3.1 Approaches to the Chief Executive of the North West Development Agency have brought information about the North West Health Partnership which meets under the NWDA umbrella. It is chaired by Kath Reade, Chair of East Lancashire Health Authority, a member of the NWDA Board, and a former leader of Burnley Council. Membership is drawn from the NWDA itself, the NHS in the North West, the North West Regional Assembly, Government Office for the North West, the Health and Safety Executive, the North West TUC, the voluntary sector and others.

3.2 Our interest in developing links with the NWDA on social care and related matters was reported to the last meeting of the North West Health Partnership, resulting in an invitation from Kath Reade to nominate a representative to attend future meetings. Social Services is already represented by Ken Foote, Director of Social Services for Blackburn on behalf of ADSS North West Branch. It seems appropriate however that the overall strength of Social Services on such a body should be more than one person, and that Social Services North West could properly contribute a member perspective to the Partnership's deliberations.

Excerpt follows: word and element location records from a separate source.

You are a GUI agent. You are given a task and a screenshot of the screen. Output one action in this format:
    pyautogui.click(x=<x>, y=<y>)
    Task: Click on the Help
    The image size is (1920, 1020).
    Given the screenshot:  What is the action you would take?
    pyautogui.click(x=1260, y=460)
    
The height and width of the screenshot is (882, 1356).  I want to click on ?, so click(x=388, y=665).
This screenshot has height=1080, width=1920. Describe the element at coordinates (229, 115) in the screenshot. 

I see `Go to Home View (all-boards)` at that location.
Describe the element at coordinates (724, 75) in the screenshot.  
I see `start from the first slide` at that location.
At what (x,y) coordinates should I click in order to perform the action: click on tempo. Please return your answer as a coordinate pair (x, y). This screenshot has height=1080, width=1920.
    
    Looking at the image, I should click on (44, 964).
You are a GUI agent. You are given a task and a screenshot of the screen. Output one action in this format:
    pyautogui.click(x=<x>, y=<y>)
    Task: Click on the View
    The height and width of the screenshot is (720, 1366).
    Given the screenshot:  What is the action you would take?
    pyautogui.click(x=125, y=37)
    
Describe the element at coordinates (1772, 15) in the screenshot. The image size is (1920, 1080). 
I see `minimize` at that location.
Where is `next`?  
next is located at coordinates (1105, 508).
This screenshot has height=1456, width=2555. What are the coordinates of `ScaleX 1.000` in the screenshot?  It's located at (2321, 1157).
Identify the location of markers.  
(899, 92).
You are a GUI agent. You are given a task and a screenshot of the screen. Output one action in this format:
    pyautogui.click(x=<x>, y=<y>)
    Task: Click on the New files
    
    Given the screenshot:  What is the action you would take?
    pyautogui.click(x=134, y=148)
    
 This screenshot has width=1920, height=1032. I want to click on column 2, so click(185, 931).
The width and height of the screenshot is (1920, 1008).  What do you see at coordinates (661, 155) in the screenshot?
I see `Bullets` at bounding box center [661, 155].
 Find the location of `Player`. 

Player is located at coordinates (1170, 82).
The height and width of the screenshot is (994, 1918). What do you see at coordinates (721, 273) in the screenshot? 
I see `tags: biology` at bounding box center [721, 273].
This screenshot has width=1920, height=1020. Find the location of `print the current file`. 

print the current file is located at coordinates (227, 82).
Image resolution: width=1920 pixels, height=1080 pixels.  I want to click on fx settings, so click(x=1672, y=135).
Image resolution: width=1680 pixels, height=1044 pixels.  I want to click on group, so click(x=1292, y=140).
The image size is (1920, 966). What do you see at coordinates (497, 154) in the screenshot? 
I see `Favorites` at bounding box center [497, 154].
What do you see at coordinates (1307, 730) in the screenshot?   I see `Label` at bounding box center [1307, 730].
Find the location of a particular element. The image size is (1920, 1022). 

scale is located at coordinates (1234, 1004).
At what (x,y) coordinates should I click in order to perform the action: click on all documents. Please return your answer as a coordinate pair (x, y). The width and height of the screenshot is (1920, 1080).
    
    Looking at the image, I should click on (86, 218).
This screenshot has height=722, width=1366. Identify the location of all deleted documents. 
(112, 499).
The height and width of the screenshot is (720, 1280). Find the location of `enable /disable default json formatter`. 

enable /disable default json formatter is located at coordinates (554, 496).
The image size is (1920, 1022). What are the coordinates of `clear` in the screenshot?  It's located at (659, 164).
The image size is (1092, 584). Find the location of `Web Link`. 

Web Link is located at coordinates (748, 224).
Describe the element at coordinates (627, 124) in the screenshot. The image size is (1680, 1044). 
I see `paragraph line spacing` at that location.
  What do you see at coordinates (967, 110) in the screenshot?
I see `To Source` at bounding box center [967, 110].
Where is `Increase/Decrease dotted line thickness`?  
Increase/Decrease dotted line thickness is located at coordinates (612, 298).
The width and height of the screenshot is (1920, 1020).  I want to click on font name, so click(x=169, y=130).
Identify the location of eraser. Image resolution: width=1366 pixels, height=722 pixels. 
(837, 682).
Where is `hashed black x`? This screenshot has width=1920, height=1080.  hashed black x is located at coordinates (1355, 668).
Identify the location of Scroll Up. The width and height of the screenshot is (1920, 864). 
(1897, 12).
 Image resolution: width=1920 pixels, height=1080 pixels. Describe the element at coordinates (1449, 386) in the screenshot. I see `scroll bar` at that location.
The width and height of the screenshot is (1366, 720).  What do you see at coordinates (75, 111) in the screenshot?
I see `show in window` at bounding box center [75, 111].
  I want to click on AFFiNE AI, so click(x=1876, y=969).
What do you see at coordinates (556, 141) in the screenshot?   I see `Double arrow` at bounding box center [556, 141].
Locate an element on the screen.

3.3 The main task of the group to date has been to work on a Regional Health Investment Plan, and it is intended shortly to arrange an event to allow key partners to consider the draft plan before it is finalised. This is particularly timely in view of the proposal in the NHS Plan that there will by 2002 be new single, integrated public health groups across NHS regional offices and government offices of the regions. These are intended to enable regeneration of regions to embrace health as well as the environment, transport and inward investment. It is suggested that the North West Health Partnership could be the embryo of that group.

3.4 In the light of this development, it would seem a particularly opportune time for a member of Social Services North West to join the group.

4. Recommendation:

That a member of Social Services North West be nominated to join the North West Health Partnership.